PH.D DEFENCE - PUBLIC SEMINAR

Linguistically-Inclusive Natural Language Processing

Speaker

Mr Samson Tan Min Rong

Advisor

Dr Kan Min-Yen, Associate Professor, School of Computing

12 May 2022 Thursday, 01:00 PM to 02:30 PM

Zoom presentation

Abstract:
Language is a largely social construct, shaped by each community's lived experiences, culture, and language repertoire. However, current natural language processing (NLP) systems fail to account for sociolinguistic variation: the supervised learning paradigm and common NLP practices implicitly assume that all speakers of a language speak a single, "standard" version, with one set of linguistic rules. This is especially damaging to minority language varieties, perpetuating the perception of being "ungrammatical" and "incorrect".
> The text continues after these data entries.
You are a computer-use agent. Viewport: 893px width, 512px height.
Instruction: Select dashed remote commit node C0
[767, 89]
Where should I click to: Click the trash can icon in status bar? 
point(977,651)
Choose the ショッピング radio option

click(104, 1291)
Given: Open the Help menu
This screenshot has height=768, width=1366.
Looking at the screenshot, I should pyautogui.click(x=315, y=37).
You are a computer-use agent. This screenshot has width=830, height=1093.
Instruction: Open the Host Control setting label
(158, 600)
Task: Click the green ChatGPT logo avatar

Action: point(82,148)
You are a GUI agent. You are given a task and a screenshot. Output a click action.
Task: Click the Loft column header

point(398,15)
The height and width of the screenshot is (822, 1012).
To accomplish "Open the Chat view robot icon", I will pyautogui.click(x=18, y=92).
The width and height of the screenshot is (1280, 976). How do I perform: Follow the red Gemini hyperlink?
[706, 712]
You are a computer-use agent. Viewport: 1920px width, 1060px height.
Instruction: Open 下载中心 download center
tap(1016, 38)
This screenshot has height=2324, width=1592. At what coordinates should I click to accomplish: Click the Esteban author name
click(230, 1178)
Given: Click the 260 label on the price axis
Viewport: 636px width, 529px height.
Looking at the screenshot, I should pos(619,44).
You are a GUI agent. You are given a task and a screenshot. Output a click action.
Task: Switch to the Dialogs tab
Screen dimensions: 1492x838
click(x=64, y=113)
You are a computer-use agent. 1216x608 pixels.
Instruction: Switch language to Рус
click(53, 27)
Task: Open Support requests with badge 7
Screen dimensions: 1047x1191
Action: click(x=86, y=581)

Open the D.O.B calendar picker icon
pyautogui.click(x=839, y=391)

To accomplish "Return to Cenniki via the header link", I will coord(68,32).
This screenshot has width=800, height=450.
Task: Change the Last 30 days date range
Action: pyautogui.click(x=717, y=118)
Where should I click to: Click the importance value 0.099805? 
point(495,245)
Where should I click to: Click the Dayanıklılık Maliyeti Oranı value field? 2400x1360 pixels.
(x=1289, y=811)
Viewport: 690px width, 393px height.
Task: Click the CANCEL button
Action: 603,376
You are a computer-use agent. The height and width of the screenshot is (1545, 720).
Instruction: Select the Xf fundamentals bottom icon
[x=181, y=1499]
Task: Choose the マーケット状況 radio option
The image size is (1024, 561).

Failing to address this gap predisposes NLP systems to discriminate against minority language communities. This can take the form of disproportionately poor performance or encoding harmful stereotypes (e.g., classifying colloquial varieties as ungrammatical). Hence, this thesis focuses on the issues surrounding sociolinguistic generalization, defined as an NLP system's ability to generalize beyond the language variety it was trained on. In some situations, this can be viewed as the ability to be robust to sociolinguistic variation.

We first demonstrate, using a morphological adversarial attack, that text classification, question answering, and machine translation models are not robust to a common form of sociolinguistic variation: inflectional variation in English. This is particularly worrying, given English's status as a world language: a model's (in)ability to reliably process "non-standard" Englishes greatly impacts the inclusiveness of the overall NLP system. Therefore, we propose a sample-efficient modification to the subword tokenizer that significantly improves the model's robustness. This improvement is achieved without the model ever observing any adversarial examples during training, and generalizes to out-of-domain data.

Another common form of sociolinguistic variation in multilingual societies is code-mixing, where multiple languages are used in a single sentence. To expose the inability of current multilingual models to handle extreme code-mixing, we construct two multilingual adversarial attacks. Despite claims of zero-shot cross-lingual transfer, we find that model performance drops substantially even in the bilingual case. We then improve worst-case performance using a variant of adversarial training that requires the same number of steps as conventional fine-tuning. Our adversarial training method not only improves robustness to adversaries constructed with unseen embedded languages, but also achieves this without sacrificing performance on monolingual examples. This contrasts with existing work arguing for the existence of a trade-off between robustness and accuracy. We further demonstrate that these improvements transfer to real code-mixed Twitter data.

We conclude by generalizing the prior adversarial attacks into a framework for testing NLP system reliability in the presence of language variation. We posit that any sociolinguistic environment can be viewed as an n-dimensional subspace of variation, with each dimension corresponding to a particular type of linguistic variation. Examples can then be randomly sampled from the distributions modeling these dimensions to evaluate average-case performance, or adversarially sampled to measure worst-case performance. Natural language technology is often hailed as an avenue of improving technological accessibility. This thesis strives for a world in which language technology not only works for the privileged, but for everyone --- regardless of social, cultural, and linguistic background.